Side scrolling by moving a 3x canvas


This project demonstrates a method to scroll a canvas left or right for a side-scrolling game.

Buttons and a textbox are provided to test different scroll speeds and to change the scrolling direction.

The layout used is based on a canvas that is three times the width of the device screen. Other arrangements are possible(a).

So that requires that the horizontal arrangment that contains the canvas be five times the width of the device screen.

Why?
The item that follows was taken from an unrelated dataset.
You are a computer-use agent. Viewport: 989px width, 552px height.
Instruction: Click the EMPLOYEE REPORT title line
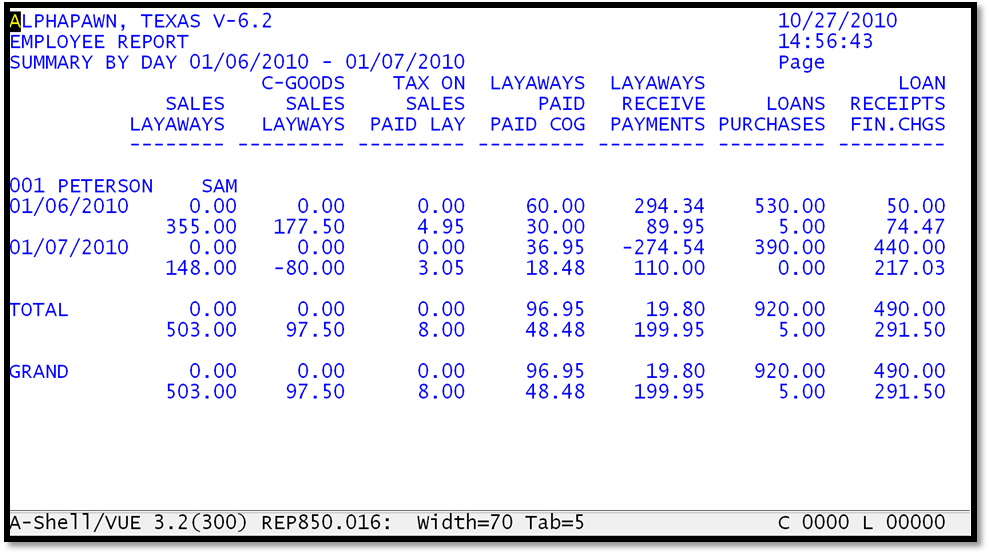click(x=99, y=42)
Because 1/3 of the canvas is always visible.

That means 2/3 of the canvas or two screen widths must have room to move out of view to the left and right of the device screen.

The canvas is pushed and pulled left and right by another horizontal arrangment to it's left (ScrollingCanvasX).

ScrollingCanvasX.Width is varied from 0 to two times the device screen width.

When it's width is set to 2 * screen width, the left side of the canvas is visible.

When it's width is set to 0, the right side of the canvas is visible.
For the airplane on the canvas to maintain it's position on the screen, it must move in the opposite direction of the canvas by the same amount.

So for each loop of the Scroll timer, ScrollingCanvasX.Width is subtracted from the airplane's x position.

With a background that is three times the device screen width, the left and right 1/3 of the canvas should be identical.

The middle 1/3 need not match the left and right 1/3s.

This demo uses responsive sizing and allows the device to be tilted horizontally or vertically.
---

(a) A canvas that is twice the device screen width is the minimum size required for scrolling. It would require a container that is three times the device width. The width of the spacer that pushes the canvas would range from zero to one screen width. The left and right sides of the background image would be identical. Canvases much larger than three times the device screen width may not function due to device memory limitations.